• Supplied text
# # #
Edward Little — Where We Learn The First Rule of Murder “Be a Cop.”

Henderson Police Officer

Edward Little Teaches Us all…

How to Kill Your Lover’s Husband

Ruslan Zhgenti knew his marriage was in trouble. For several months he has suspected his wife, Sabina Iskenderova, of having an affair. Still, the 38-year-old Russian immigrant still had hopes of reconciliation. And even if that wasn’t possible he was determined to be a good father to his son, who was just about to turn three. In order to avoid his wife’s volatile temper and often violent outbursts, Zhgenti decided to move out of the home the couple owned on the quiet Via Sarafina Drive in Seven Hills, an upscale development south of Las Vegas. Despite spending his nights elsewhere, Zhgenti would come and go freely from the two-story stucco home he and his wife purchased in 2001.

On September 18th, 2010, Zhgenti pulled his late-model Toyota sport utility vehicle in the driveway just after 1 a.m. He entered the home as he had done almost daily since he and his wife separated, using his own key. The exact details of what happened next remain unclear, but we do know that when Zhgenti entered the bedroom he had until recently shared with his wife, she was there with her lover. Moments later, Zhgenti lay dead on the floor of his bedroom, his wife’s new lover holding the smoking gun.

While some might recognize this age-old tale of a cheating wife enlisting her new lover in a murderous plan to kill her husband, authorities didn’t see it that way. Despite several neighbors and family members telling police Zhgenti had unrestricted access to his home, the police believed what the cheating wife and her lover, himself a married man, told them: ” Zhegenti surprised them when he suddenly charged into the bedroom his gun drawn, enraged, intent on killing both his wife and the man in bed with her.”

Yet, despite Little’s claims he was surprised by his lover’s husband sudden appearance in the room, gun drawn,  Iskenderova told police her new man was able to reach for his personal firearm, which he conveniently had with him, pull it from the holster, release the safety,  and fire four shots into the cuckold — four shots before Zhgenti, with gun in hand, was able to fire a single shot.

If you are wondering why the police who responded to this tragic scene believed the dirty duos’ story so completely, accepted it as gospel truth, so that neither was even taken into custody for questioning. The answer is simple. The cheating wife’s cheating lover was off-duty Henderson Police officer Edward Little. Little who had only been on the force for two years was taken at his word that he acted in self-defense and the case was closed in a matter of days.

What Edward Little and the Henderson Police DEpartment told the residents of Southern Nevada.

Timur Durdyev, Zhgenti’s brother, said that he was disappointed but not surprised that no real investigation was conducted in his brother’s death. He said it seemed from the onset that police and the district attorney’s office determined to accept the lover’s story, despite its many holes. Durdyev thinks the witnesses in the shooting probably conspired against his brother.

There were only two witnesses, my brother’s wife and the cop,” Durdyev said. “They were just going to defend each other. They both got busted doing a mutual thing.”

Little is still employed with the HPD at a cost to taxpayers of more than $108,000 last year

9 thoughts on “Edward Little — Where We Learn The First Rule of Murder “Be a Cop.”
# # #
• Provided material
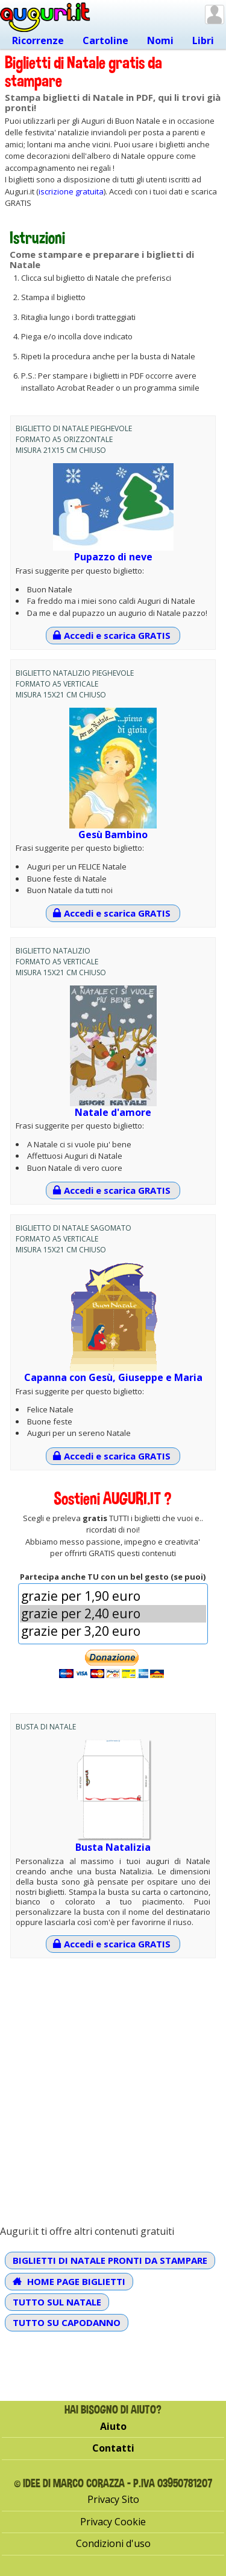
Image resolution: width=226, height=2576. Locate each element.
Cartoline (105, 40)
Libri (203, 40)
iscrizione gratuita (71, 191)
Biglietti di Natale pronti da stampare (110, 2260)
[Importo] (113, 1614)
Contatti (113, 2448)
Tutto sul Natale (57, 2302)
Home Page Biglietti (69, 2281)
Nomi (160, 40)
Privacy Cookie (113, 2521)
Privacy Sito (113, 2499)
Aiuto (113, 2426)
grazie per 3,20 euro (113, 1631)
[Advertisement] (113, 2081)
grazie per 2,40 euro (113, 1614)
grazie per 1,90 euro (113, 1596)
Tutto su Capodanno (67, 2322)
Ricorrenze (38, 40)
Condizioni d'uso (113, 2543)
# # #
• Problems to work on
(1) In the post about the Zhgenti shooting, what year did Zhgenti and his wife buy their home?
(2) Name every person the post about the Zhgenti shooting mentions by full name.
(3) Rewrite the stretch of the post about the Zhgenti shooting from "Yet, despite Little’s" through "a single shot.", replacing "personal firearm" with "service weapon".

• In response
(1) 2001

(2) Ruslan Zhgenti, Sabina Iskenderova, Edward Little, Timur Durdyev

(3)
Yet, despite Little’s claims he was surprised by his lover’s husband sudden appearance in the room, gun drawn,  Iskenderova told police her new man was able to reach for his service weapon, which he conveniently had with him, pull it from the holster, release the safety,  and fire four shots into the cuckold — four shots before Zhgenti, with gun in hand, was able to fire a single shot.